**Task brief:** Convert the lines running from the line containing "Open the Okta apps grid icon" through the end of the items into a JSON list of strings, one string per line, with blank lines omitted. Leave the pictures out of the answer.

**Information shown:**
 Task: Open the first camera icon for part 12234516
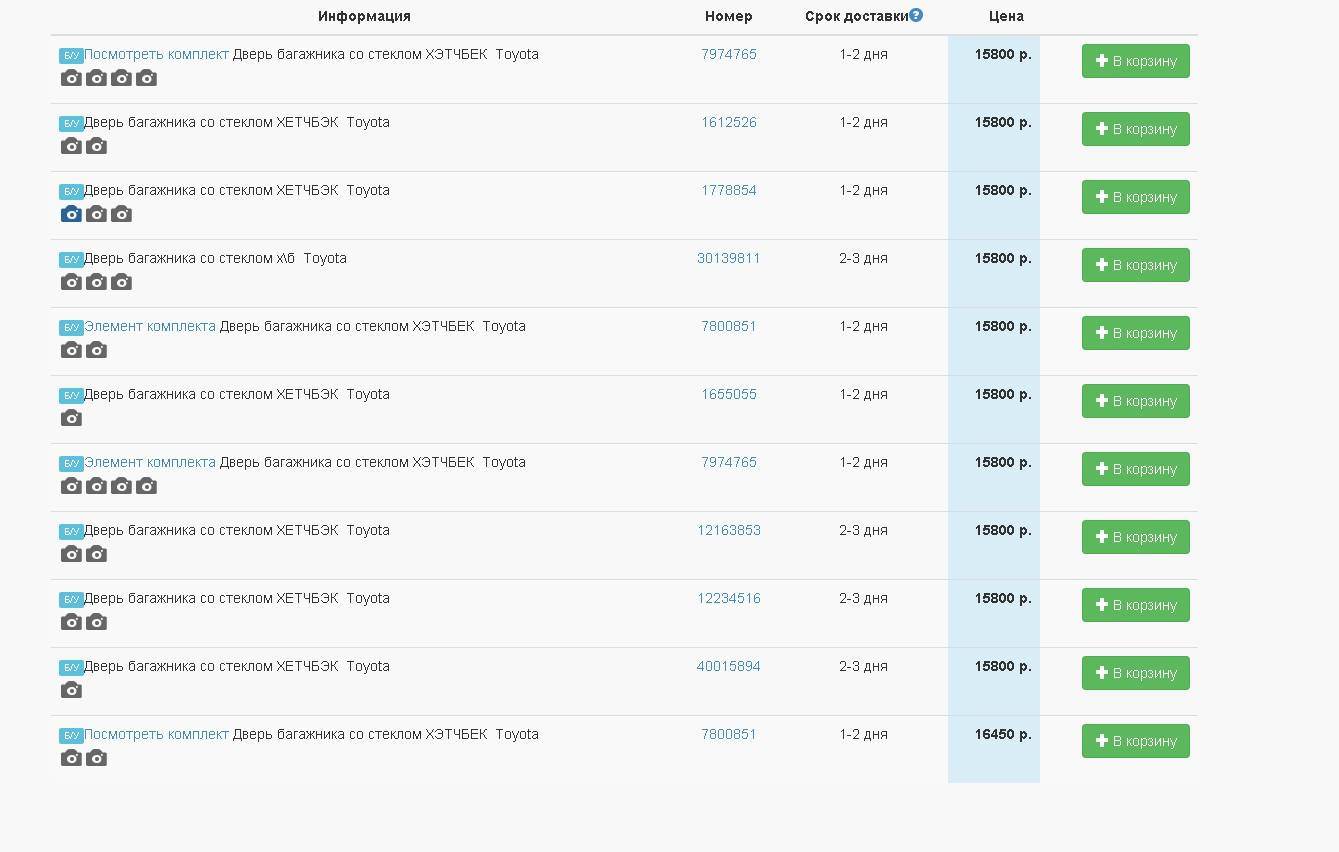point(71,622)

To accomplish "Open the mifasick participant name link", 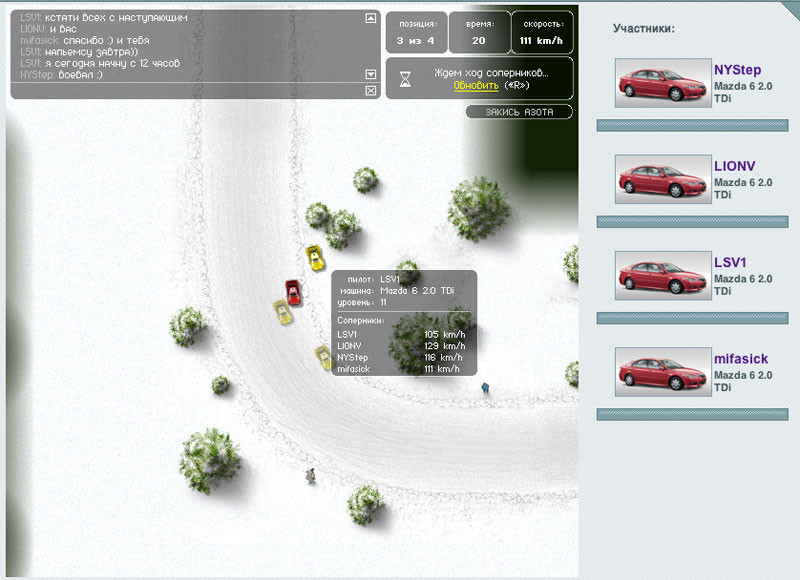I will pos(741,358).
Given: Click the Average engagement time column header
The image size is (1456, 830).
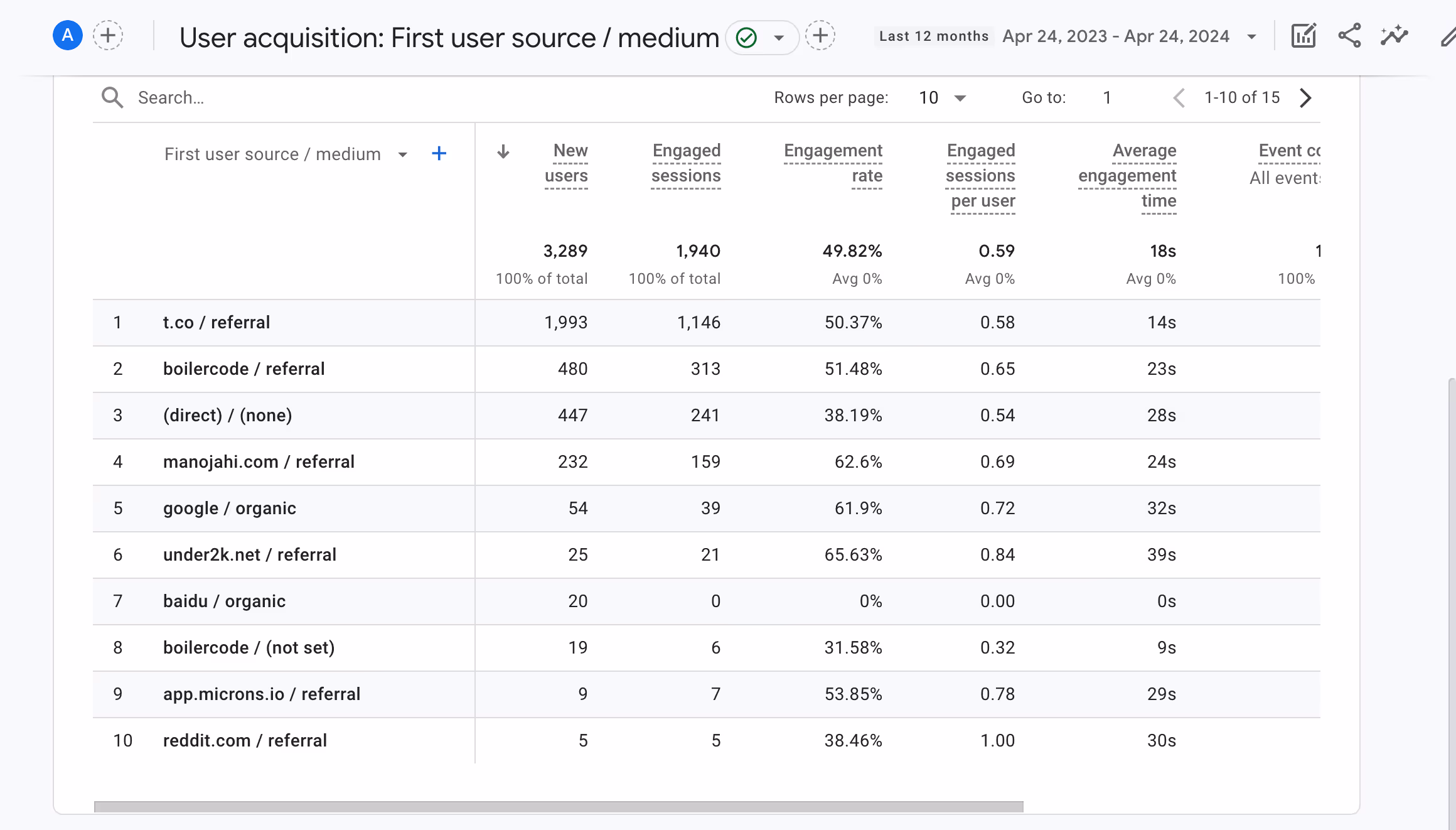Looking at the screenshot, I should coord(1128,176).
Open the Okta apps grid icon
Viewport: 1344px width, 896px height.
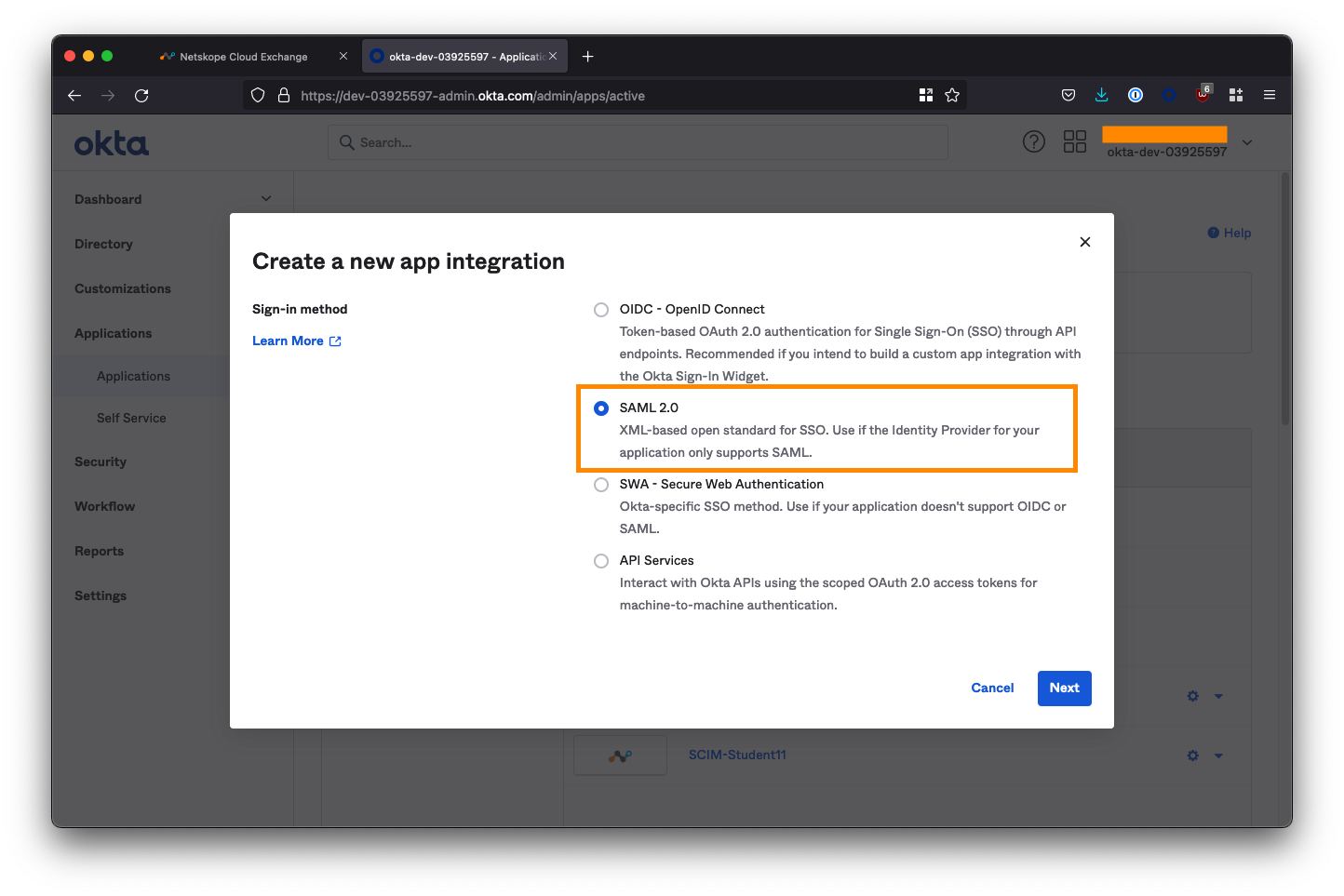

**In response:**
[
  "Open the Okta apps grid icon",
  "Viewport: 1344px width, 896px height."
]